**GIVEN DATA**
________
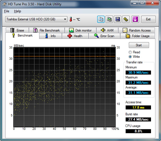Open the Disk monitor tab
The image size is (161, 141).
(x=81, y=30)
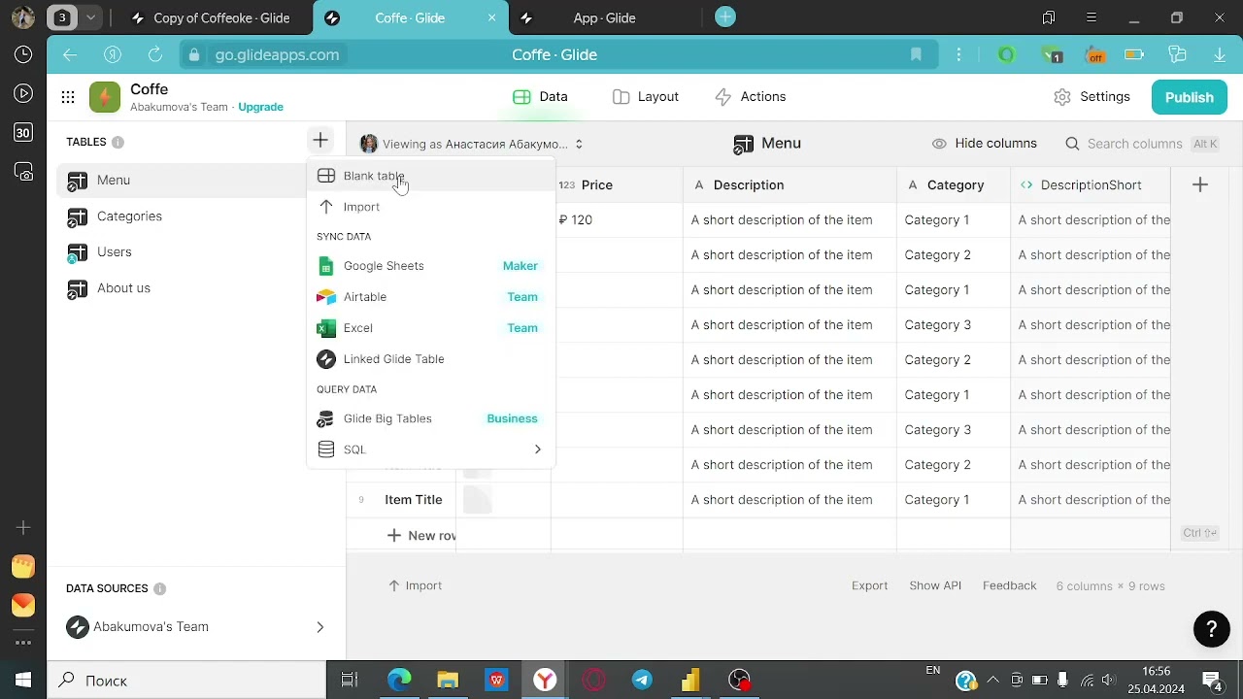
Task: Toggle Hide columns eye control
Action: coord(985,144)
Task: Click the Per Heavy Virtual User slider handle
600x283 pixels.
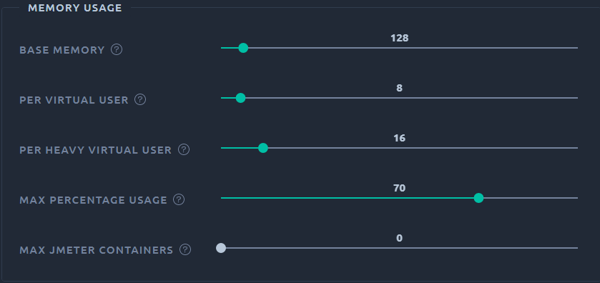Action: pos(263,148)
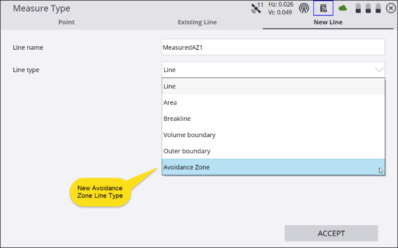The height and width of the screenshot is (248, 398).
Task: Check the second battery level icon
Action: click(x=368, y=8)
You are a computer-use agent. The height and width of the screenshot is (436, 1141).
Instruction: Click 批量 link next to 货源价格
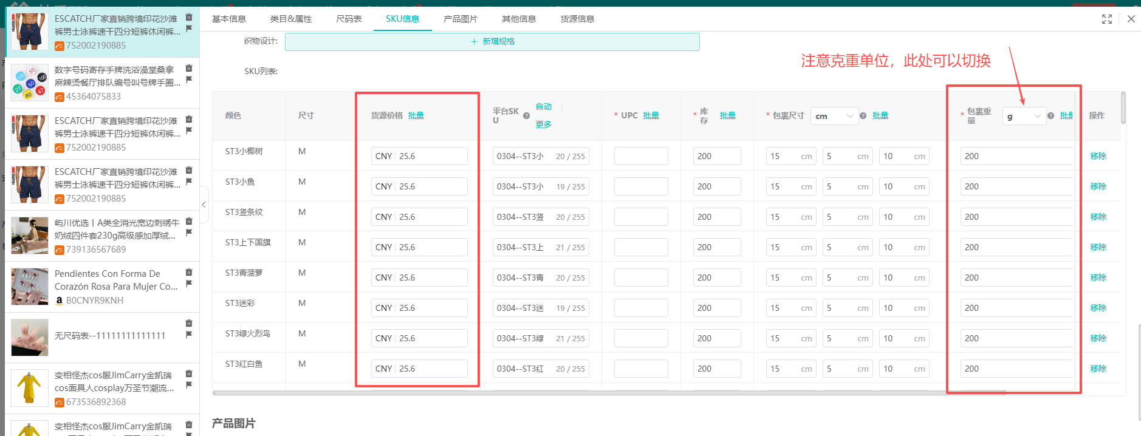click(x=416, y=115)
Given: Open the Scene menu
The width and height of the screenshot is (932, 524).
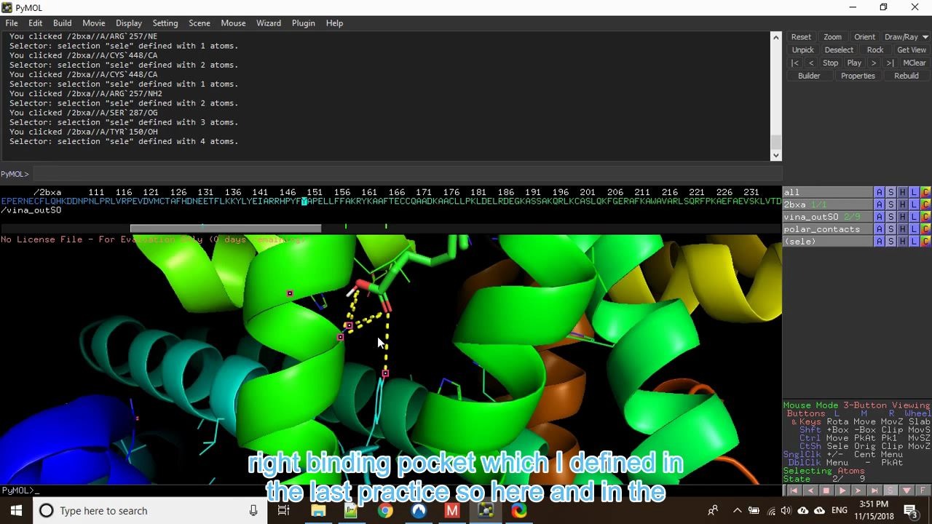Looking at the screenshot, I should [200, 23].
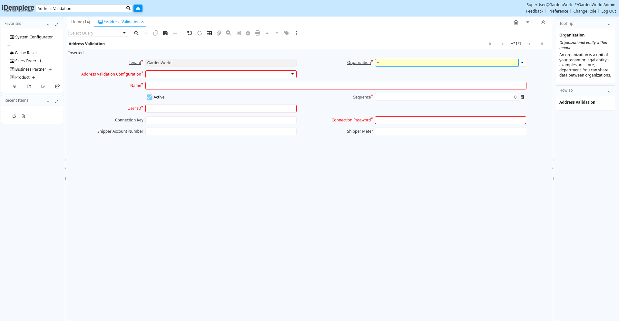This screenshot has height=321, width=619.
Task: Click the trash icon in Recent Items
Action: (x=23, y=116)
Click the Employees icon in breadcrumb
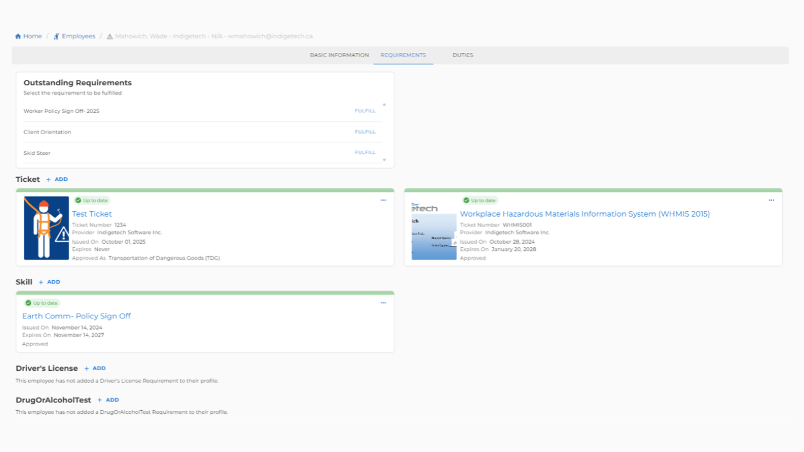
________
**TASK**
All that the answer may contain is the exact text of the lines from the one with "Task: Click the Per" through the last line of the material, pictures excluded.

**EXERCISE RESPONSE**
Task: Click the Per Heavy Virtual User slider handle
600x283 pixels.
Action: pos(263,148)
The height and width of the screenshot is (248, 398).
Task: Check the second battery level icon
Action: click(x=368, y=8)
You are a computer-use agent. The height and width of the screenshot is (436, 1141).
Instruction: Click 批量 link next to 货源价格
click(x=416, y=115)
Given: Open the Scene menu
The width and height of the screenshot is (932, 524).
Looking at the screenshot, I should [200, 23].
This screenshot has height=321, width=619.
Task: Click the trash icon in Recent Items
Action: (x=23, y=116)
Click the Employees icon in breadcrumb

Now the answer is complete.